Over the next decade, $1 trillion could leave actively managed funds, a lethal amount for hundreds of firms.
Actively managed funds accounted for about 63% of U.S. open-end and exchange-traded-fund assets on March 31. Only three years ago, it was around 72%. Given structural shifts in the market, it’s reasonable to suppose that passive will take another 10 percentage points of market share in the next decade or so.
What does that translate to in dollar terms? Passive funds, including strategic-beta ETFs, recently held around $6 trillion of $16 trillion in U.S. fund assets. Given a semiconservative 4% annual growth rate on the U.S. fund industry for the next decade, passive assets would vault to around $11 trillion by 2027. Depending on assumptions for sources of future growth (market appreciation or flows), that would imply at least $1 trillion in outflows from active. To put that in perspective, active funds managed to rake in around $600 billion in assets over the decade ended March 31.
Would the industry be prepared for a sharp reversal? It does not appear so. As of March 31, there were 760 fund families that offered at least one active fund. The top 10 families accounted for 53% of the market, the bottom 500 a mere 0.9%. More than 500 families managed less than $1 billion, and around 300 managed under $100 million. In other words, the active-fund business is highly fragmented. Many subscale players will have to merge or shut their doors.
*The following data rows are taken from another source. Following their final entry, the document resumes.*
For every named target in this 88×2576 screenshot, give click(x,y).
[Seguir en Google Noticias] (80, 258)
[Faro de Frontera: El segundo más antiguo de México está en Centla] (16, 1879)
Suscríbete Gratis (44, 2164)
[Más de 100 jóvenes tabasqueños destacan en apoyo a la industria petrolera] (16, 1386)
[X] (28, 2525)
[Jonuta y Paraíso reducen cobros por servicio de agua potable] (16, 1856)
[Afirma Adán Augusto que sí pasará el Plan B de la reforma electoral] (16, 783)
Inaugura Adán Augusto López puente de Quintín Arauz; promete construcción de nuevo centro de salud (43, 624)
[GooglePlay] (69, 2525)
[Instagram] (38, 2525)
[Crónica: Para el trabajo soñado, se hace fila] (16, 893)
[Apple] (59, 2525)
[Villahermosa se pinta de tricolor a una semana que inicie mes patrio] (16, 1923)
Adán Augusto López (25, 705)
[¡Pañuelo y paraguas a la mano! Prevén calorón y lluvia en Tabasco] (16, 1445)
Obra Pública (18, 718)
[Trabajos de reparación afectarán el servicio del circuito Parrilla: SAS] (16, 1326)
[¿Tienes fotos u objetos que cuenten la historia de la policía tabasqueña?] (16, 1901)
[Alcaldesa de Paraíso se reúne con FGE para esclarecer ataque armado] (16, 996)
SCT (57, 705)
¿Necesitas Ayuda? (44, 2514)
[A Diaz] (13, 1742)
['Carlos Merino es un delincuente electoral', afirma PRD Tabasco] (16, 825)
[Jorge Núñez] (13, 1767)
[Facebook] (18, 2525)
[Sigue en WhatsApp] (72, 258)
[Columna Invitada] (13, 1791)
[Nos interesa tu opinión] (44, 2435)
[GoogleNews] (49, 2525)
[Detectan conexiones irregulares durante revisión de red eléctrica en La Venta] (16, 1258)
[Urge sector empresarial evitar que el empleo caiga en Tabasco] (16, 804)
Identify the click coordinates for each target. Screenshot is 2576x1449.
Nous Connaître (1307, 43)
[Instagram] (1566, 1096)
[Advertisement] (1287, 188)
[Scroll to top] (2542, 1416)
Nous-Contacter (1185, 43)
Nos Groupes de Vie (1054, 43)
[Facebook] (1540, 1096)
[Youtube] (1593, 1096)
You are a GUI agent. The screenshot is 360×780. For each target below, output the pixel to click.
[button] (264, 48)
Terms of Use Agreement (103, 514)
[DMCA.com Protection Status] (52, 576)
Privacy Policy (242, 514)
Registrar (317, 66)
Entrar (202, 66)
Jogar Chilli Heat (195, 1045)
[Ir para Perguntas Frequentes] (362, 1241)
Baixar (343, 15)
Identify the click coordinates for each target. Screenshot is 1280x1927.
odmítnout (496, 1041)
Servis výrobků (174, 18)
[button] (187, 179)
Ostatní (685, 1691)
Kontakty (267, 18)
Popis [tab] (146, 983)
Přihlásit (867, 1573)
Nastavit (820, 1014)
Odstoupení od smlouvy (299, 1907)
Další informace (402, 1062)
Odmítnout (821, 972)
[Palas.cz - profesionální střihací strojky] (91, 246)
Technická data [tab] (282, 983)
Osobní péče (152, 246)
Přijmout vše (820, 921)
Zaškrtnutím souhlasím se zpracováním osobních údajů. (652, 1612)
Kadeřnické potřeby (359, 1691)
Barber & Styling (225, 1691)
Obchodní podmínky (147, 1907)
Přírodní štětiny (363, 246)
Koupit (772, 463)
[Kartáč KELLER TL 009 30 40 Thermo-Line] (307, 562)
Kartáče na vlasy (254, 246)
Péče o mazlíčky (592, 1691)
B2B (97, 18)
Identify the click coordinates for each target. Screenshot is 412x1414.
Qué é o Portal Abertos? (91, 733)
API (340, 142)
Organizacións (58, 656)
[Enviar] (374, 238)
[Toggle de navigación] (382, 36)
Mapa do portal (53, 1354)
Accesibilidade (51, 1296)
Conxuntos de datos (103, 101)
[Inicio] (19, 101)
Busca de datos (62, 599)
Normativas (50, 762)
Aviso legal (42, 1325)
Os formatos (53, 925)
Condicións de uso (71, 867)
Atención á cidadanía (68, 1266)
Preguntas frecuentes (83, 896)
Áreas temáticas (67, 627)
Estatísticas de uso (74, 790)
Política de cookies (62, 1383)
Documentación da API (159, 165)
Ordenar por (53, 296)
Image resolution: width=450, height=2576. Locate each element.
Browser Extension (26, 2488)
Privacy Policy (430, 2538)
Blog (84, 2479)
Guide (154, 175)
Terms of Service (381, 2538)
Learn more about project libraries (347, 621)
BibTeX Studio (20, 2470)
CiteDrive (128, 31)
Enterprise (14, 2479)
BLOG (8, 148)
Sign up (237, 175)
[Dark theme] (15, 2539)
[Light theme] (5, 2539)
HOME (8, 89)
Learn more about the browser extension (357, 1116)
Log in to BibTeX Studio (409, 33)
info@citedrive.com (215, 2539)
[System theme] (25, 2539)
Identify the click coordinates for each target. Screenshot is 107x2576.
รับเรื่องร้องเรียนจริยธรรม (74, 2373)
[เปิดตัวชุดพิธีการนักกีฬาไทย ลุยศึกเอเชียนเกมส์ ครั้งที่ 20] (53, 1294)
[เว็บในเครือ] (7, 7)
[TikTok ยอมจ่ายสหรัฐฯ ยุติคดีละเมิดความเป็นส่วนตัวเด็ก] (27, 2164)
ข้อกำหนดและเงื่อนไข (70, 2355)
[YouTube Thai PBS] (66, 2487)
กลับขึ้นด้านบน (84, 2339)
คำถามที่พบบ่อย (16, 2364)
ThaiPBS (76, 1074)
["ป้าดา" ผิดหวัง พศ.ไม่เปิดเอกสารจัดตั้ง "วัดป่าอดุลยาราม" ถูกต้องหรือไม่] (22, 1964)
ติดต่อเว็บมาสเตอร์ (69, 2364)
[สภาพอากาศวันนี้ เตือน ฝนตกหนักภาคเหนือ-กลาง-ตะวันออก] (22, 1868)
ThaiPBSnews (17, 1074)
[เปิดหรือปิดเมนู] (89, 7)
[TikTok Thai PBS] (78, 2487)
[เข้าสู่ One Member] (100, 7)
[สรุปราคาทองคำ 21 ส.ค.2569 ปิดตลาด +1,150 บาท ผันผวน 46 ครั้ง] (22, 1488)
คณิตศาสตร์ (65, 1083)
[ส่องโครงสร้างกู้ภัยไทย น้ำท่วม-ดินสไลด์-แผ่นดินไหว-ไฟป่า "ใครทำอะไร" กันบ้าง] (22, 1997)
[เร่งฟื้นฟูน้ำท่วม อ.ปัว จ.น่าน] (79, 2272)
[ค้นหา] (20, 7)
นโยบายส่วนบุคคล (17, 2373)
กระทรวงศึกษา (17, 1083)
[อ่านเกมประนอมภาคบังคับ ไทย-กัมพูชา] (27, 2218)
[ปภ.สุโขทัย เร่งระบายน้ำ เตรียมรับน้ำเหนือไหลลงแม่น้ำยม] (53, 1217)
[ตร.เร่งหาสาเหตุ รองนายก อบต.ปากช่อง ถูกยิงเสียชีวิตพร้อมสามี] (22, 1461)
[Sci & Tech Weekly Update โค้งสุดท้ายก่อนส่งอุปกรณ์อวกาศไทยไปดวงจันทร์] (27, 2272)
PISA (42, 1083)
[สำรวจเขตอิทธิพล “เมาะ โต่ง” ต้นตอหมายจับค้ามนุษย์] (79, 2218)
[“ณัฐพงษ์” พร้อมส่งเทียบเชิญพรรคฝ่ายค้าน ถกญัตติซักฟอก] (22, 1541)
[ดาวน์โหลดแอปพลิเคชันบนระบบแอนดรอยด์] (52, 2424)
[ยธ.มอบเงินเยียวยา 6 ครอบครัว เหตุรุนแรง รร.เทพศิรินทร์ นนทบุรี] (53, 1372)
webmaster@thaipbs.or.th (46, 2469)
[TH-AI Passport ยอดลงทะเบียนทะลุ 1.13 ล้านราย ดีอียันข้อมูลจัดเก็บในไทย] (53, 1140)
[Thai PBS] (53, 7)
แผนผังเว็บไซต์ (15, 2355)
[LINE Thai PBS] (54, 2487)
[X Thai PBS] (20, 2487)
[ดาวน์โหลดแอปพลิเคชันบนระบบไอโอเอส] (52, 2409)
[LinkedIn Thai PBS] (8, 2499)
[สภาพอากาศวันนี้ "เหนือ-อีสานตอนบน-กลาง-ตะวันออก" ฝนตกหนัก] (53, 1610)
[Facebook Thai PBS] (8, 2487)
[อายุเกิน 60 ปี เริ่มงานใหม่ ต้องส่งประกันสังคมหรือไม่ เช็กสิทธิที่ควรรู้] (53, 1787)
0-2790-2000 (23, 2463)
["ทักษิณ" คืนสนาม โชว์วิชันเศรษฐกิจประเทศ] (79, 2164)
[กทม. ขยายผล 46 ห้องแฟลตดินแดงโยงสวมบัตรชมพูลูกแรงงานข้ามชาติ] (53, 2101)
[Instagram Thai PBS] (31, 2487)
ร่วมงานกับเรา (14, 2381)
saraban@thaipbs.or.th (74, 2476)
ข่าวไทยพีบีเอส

There has always been a life/death cycle in the active-fund business, reflecting the industry’s attractive high-growth trajectory, potentially lucrative payoffs, easy entry, and the attending high failure rate (easier entry makes for less fear of failure and, thus, more failure). But a few factors are likely to make this phase quite different and more lethal to vulnerable firms:
> The shift toward automation
> The pressure on distributors
> The preference for low cost
> Unbundling (alpha from beta; strategic-beta/ factors from alpha)
Previously, the industry was largely unaffected by big technological and regulatory shifts. Fund companies had to adapt as business moved toward the web, but it didn’t fundamentally transform the way investment-management services were packaged and delivered to investors.
However, the move toward passives, including strategic beta and factor investing, mechanizes investing, while innovations such as target-date funds automate tasks such as rebalancing. This does change the nature of investment management itself and, in turn, how value is perceived. Most notably, it exerts strong downward pressure on fees.
It’s not just automation that’s seen to this. So, too, have dramatic changes in the way advice is rendered and priced. The opening up of platforms, increasing prevalence of fiduciary standards, and accompanying move from commission to fee-based business models have had a profound impact on advisors’ preferences.